A Critical Look At The Foster Care System: Foster Care Outcomes

According to a nationwide study of runaway youths, more than one-third had been in foster care in the year before they took to the streets. More than one out of five youths who arrive at a shelter come directly from a foster or group home, with 38 percent nationally saying they had been in foster care at some time during the previous year, the study found.
In a new phenomenon compared with past surveys, almost 11 percent of the youths said they were homeless and living on the streets before coming to shelters. These findings were the most disturbing to emerge from a study of 170 runaway shelters, said survey director Deborah Bass.[1]
Some experts estimate that 45 percent of those leaving foster care become homeless within a year.[2]
A California study in Contra Costa County found that a third of children placed in foster care eventually end up homeless, and 35% are arrested while in foster care.[3]
Inappropriate placements and a lack of needed services are partly to blame, as Dennis Lepak of the Contra Costa County Probation Department explained to a Congressional subcommittee: "Children are put in inappropriate placements, not designed to offer family counseling, psychiatric treatment, or drug treatment. Children are not prepared to return to families, nor are they provided with a specialized educational and vocational training they need to survive after they become 18." As a result, says Lepak: "They become the new homeless."[4]
The problem is universal in scope.

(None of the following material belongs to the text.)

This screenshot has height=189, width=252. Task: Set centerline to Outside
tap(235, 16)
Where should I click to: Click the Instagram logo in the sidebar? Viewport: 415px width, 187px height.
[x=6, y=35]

A six-month investigation conducted by the Charlotte Observer found that: "North Carolina's lack of commitment to foster care is helping create a population of throwaway children, many of whom go on to lives of substance abuse, homelessness, crime."[5]
Federal funding contributes to the crisis, as Eileen McCaffrey, executive director of the Orphan Foundation of America, explains:
Since federal funding guidelines encourage state-run foster care programs to emphasize short-term, crisis-management services, nongovernment players must concentrate on longer-range, skill-development programs. Youngsters leaving foster-care ill-equipped for life on their own often end up homeless or permanently dependent on welfare services.[6]